An unusually broad coalition of academics and industry figures has put its name to a single warning: the economic disruption from artificial intelligence is coming quickly, and governments are not ready. The statement, issued on Monday, gathered more than 200 signatories spanning rival labs and competing schools of economic thought.
A rare show of consensus
The initiative was organised by University of Virginia economist Anton Korinek, who joined Anthropic’s economics research team in March, alongside fellow economists Erik Brynjolfsson, Ajay Agrawal and Tom Cunningham. Signatories include OpenAI finance chief Sarah Friar, Google DeepMind chief scientist Jeff Dean, Anthropic co-founder Jack Clark, and Nobel laureates Michael Spence, Daron Acemoglu and Simon Johnson.

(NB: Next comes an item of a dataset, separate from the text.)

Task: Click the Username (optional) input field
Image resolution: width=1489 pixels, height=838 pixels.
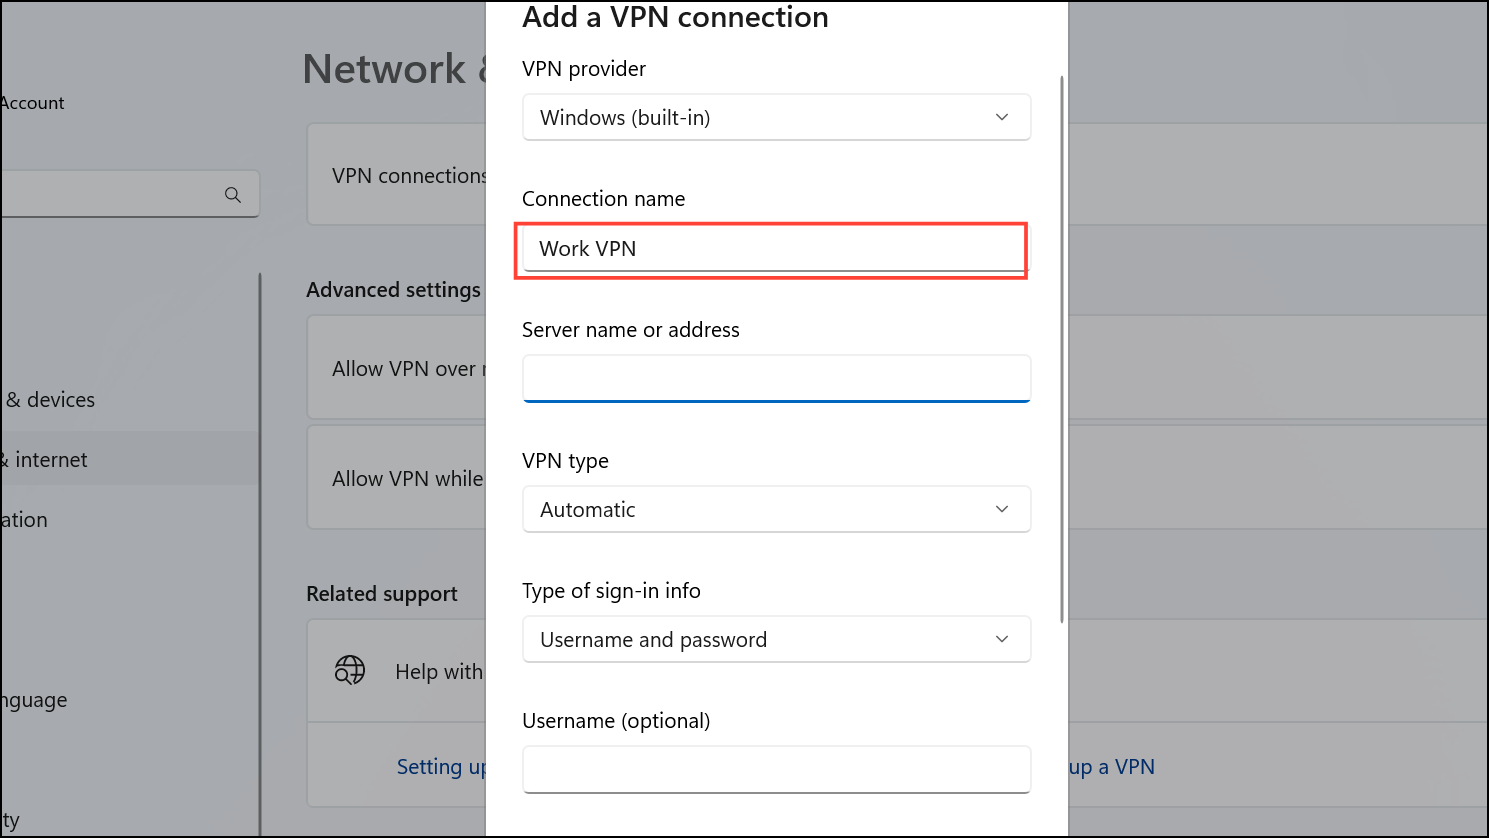Action: click(775, 769)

“Steam, electricity, and computers each gave societies decades to adapt. AI may give us only a few years,” Korinek said. The group argues that waiting for certainty about AI’s effects means acting too late, and calls for research and institutions capable of steering the transition rather than reacting to it.
For UK readers, the warning is not abstract. The Bank of England has already flagged AI as a financial-stability risk, and British firms have begun redirecting budgets towards AI even as they cut headcount. The signatories’ concern is less whether disruption arrives than whether retraining, welfare and regulation can move at the pace the technology sets.
Looking forward
A letter, however well-signed, changes nothing on its own — and the presence of frontier-lab executives among the authors invites the question of whether industry is helping to shape the policy conversation it created. But the breadth of agreement is itself the signal. When competing labs and Nobel economists converge on the same warning, the pressure on governments to produce a concrete answer — on jobs, tax and institutions — grows harder to defer.